Overexposed regional banks are now selling commercial real estate loans at discounted prices. Troubled regional lender PacWest Bancorp sold $2.6 billion worth of real estate construction loans to Kennedy Wilson in May. This firm then announced that it was reselling roughly $2.3 billion of those loans to Canada’s Fairfax Financial Holdings Ltd.

An analysis by S&P Global Market Intelligence revealed that banks began reducing their hotel loan portfolios in the first quarter of 2023. Out of the 24 banks with more than $125 million in outstanding hotel and motel loans, 14 reported quarter-over-quarter decreases based on available regulatory filings.

One exception was Western Alliance, an Arizona-based bank that increased its hotel loan holdings by 14 percent in the first quarter. The bank’s spokesperson stated that they deliberately slowed down lending to the hotel sector in anticipation of overall slower economic growth.

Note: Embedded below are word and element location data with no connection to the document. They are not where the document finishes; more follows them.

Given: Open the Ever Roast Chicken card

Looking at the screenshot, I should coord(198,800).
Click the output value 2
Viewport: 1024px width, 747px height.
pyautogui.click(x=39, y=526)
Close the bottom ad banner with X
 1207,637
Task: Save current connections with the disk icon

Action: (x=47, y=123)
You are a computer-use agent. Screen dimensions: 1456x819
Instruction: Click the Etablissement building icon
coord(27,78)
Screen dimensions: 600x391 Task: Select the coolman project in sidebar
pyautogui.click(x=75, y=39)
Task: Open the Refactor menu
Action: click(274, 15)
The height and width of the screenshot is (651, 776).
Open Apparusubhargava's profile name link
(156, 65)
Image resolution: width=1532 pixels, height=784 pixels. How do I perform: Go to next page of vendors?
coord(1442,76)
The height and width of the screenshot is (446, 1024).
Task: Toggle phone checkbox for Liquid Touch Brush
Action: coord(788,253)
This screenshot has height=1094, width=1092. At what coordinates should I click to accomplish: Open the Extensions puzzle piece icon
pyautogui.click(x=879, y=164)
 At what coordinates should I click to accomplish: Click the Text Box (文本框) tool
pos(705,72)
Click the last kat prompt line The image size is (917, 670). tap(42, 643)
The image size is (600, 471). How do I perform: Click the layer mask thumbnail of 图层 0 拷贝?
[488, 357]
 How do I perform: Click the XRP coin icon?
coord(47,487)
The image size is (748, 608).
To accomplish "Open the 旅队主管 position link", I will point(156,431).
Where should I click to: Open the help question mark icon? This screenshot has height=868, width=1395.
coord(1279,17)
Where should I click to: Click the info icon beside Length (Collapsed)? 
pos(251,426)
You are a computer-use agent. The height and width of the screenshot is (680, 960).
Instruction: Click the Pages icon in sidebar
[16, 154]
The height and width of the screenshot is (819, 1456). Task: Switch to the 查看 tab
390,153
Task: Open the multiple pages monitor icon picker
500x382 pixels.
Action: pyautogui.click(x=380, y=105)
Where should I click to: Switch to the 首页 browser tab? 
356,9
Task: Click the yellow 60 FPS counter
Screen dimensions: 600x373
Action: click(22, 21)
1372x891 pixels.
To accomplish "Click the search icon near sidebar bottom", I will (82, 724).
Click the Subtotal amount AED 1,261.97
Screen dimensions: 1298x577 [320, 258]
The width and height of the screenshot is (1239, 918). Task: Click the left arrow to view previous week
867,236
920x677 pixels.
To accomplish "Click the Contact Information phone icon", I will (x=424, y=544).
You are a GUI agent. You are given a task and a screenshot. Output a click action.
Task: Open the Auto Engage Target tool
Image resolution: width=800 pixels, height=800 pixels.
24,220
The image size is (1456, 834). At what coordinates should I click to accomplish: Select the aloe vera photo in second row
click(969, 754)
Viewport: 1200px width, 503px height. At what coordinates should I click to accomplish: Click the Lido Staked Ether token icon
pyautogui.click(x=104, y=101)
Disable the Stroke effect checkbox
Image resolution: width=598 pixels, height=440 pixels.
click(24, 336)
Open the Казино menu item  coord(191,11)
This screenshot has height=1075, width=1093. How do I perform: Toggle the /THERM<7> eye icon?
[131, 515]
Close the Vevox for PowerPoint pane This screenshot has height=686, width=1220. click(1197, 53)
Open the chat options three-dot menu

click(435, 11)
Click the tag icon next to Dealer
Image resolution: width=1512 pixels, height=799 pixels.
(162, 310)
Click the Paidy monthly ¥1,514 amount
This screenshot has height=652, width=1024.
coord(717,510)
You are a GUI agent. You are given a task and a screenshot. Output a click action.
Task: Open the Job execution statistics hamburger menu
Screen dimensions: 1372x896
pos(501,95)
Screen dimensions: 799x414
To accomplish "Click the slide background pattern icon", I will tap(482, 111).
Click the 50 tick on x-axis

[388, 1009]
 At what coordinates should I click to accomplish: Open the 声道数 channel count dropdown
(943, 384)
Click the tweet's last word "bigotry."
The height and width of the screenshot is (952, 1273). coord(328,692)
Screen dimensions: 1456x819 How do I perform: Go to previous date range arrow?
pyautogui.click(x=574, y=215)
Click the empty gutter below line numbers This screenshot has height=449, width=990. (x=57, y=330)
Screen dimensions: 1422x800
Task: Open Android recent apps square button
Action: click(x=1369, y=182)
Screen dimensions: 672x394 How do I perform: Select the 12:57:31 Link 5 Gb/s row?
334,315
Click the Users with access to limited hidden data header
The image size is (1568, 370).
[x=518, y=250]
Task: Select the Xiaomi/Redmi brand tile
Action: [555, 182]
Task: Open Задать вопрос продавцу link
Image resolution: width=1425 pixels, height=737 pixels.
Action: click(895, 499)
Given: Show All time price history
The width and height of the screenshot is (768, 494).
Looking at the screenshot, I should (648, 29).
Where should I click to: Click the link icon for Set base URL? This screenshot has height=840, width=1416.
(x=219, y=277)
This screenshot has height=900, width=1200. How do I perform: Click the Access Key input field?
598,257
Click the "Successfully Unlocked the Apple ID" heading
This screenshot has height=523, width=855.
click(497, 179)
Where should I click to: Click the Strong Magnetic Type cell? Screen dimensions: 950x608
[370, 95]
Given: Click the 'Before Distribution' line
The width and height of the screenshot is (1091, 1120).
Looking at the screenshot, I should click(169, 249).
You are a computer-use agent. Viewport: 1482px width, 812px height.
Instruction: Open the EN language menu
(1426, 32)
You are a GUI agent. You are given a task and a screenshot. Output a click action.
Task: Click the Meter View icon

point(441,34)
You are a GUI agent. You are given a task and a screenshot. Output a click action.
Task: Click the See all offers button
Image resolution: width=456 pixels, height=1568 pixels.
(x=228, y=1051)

Even before the regional banking crisis, hotel developers were already facing challenges due to high interest rates and inflated costs of raw materials caused by supply chain disruptions. Mitchell Hochberg, the president of Lightstone Group, a private real estate investor and developer in New York, stated that his firm is now putting new projects on hold as it becomes increasingly difficult to achieve favorable financial returns. Many developers prefer to wait for interest rates to decrease rather than be burdened by excessive costs.